![](https://encrypted-tbn0.gstatic.com/images?q=tbn%3AANd9GcRNNMSrl6xvbfPjLuk9k3dl7VyNi0ky19x11A&usqp=CAU)

# **Introduction to Python for Data Science - Part 1 : First Steps with Python**
Ericsson - August 4 to August 13, 2020

by Sarah Legendre Bilodeau, M Sc., HEC Montréal

Autors :
Thomas Vaudescal,
Sarah Legendre Bilodeau,
Laurent Barcelo


# In This Training

In this training, you will learn the **basics** in programming with the **Python** language and learn how to use tools to **prepare**, **manipulate** and **transform** your data for **visualization** and **analysis**. 

This Python training will cover several important aspects such as data manipulation, data cleansing, visualization and the use of some packages that are frequently used in data science today. 



# What is the Python Language?

The first appearance of the Python language was before the 2000s.
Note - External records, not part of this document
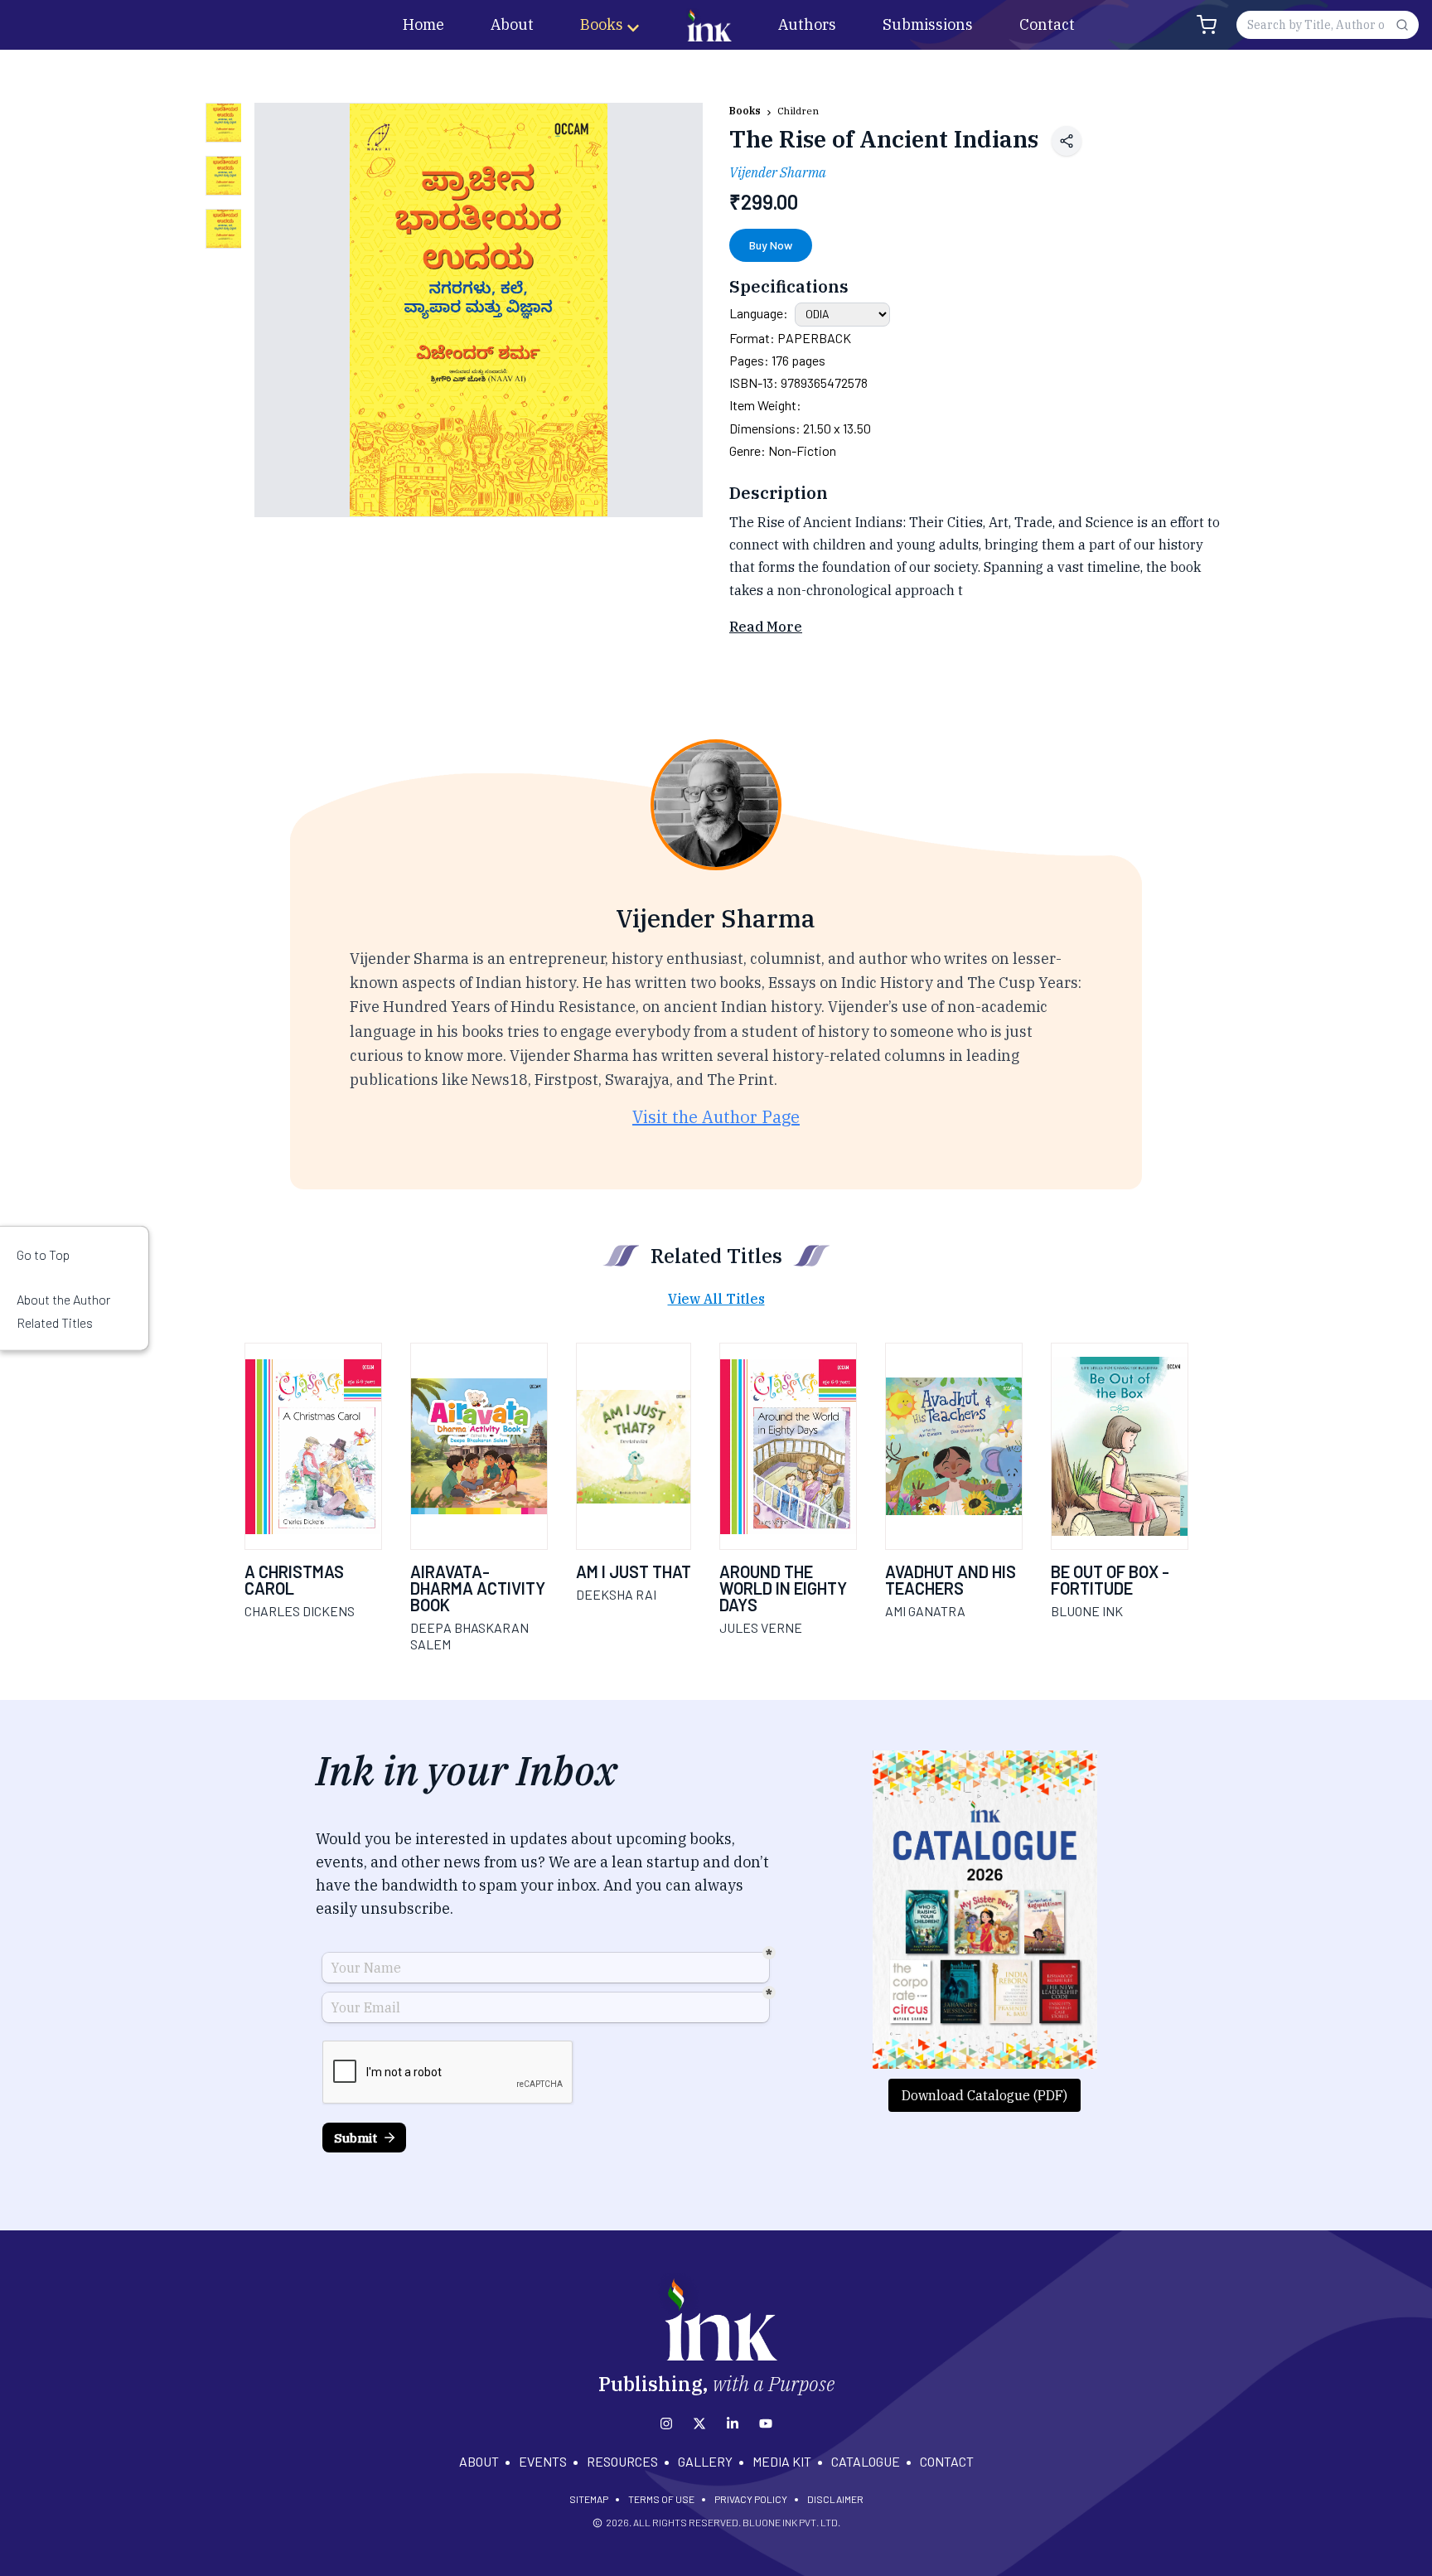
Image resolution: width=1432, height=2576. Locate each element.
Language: (758, 313)
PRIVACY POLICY (750, 2499)
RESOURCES (622, 2461)
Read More (765, 626)
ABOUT (479, 2461)
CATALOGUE (865, 2461)
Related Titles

This language was designed to be a **readable** and **simple** language. Python is **easy to learn** and **easy to use**. This language offers a wide range of possibilities and makes it possible to create programs quickly and with little effort. Being cross-platform, open source and versatile, Python is a great language for data science and is widely recognized in the development community. 


Today, emerging fields such as **Data Science**, **Artificial Intelligence** and also **Machine Learning** play an important role in problem solving. Python has become a reference language for implementing solutions in these fields. 



# The Choice of the IDE (Integrated Development Environment)
  
Even if the Python language can be used with the Python Shell for simple needs, the use of an appropriate IDE is necessary in Data Science. Indeed, the use of IDE allows more user-friendly interface and several tools that make programming fun.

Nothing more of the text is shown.